##### Source text #####

= Philip Hamill =

British doctor, teacher

Philip Hamill (15 October 1883 – 3 March 1959) was a British physiologist, physician, and teacher of pharmacology and therapeutics.

==Early life==
The son of Philip Hamill, an Irish-born civil servant with the Inland Revenue, and his wife Anna Maria Molyneux, Hamill's elder brother, John Molyneux Hamill, O.B.E. (1880–1960), also pursued medicine as a career, serving as a medical officer and Inspector of Foods with the Ministry of Health. Hamill was educated at St. Paul's School, Trinity College, Cambridge (B.A. 1906, M.D. 1913, M.A. 1920; he was awarded the Coutts Trotter Research Studentship and, for his M.D. thesis, the Raymond Horton-Smith Prize), and the University of London (BSc 1906, DSc 1910), entering St Bartholomew's Hospital Medical School in 1909, qualifying MRCS, LRCP in 1910, MRCP in 1912, and FRCP in 1919.

##### Dataset excerpt #####

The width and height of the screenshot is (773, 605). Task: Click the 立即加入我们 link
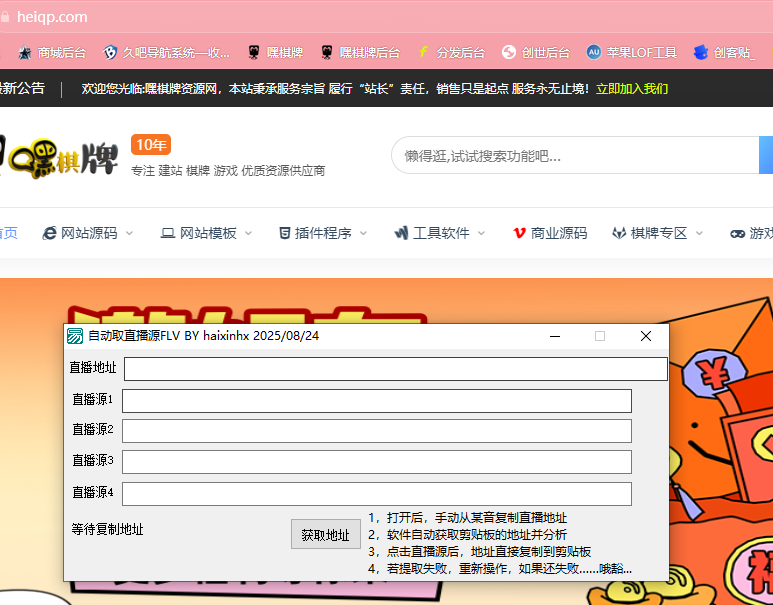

#####

Exercise goal — Copy the passage of the Philip Hamill text above, word for word, between "Philip Hamill (15" and "FRCP in 1919.", inclusive.

Your solution —
Philip Hamill (15 October 1883 – 3 March 1959) was a British physiologist, physician, and teacher of pharmacology and therapeutics.

==Early life==
The son of Philip Hamill, an Irish-born civil servant with the Inland Revenue, and his wife Anna Maria Molyneux, Hamill's elder brother, John Molyneux Hamill, O.B.E. (1880–1960), also pursued medicine as a career, serving as a medical officer and Inspector of Foods with the Ministry of Health. Hamill was educated at St. Paul's School, Trinity College, Cambridge (B.A. 1906, M.D. 1913, M.A. 1920; he was awarded the Coutts Trotter Research Studentship and, for his M.D. thesis, the Raymond Horton-Smith Prize), and the University of London (BSc 1906, DSc 1910), entering St Bartholomew's Hospital Medical School in 1909, qualifying MRCS, LRCP in 1910, MRCP in 1912, and FRCP in 1919.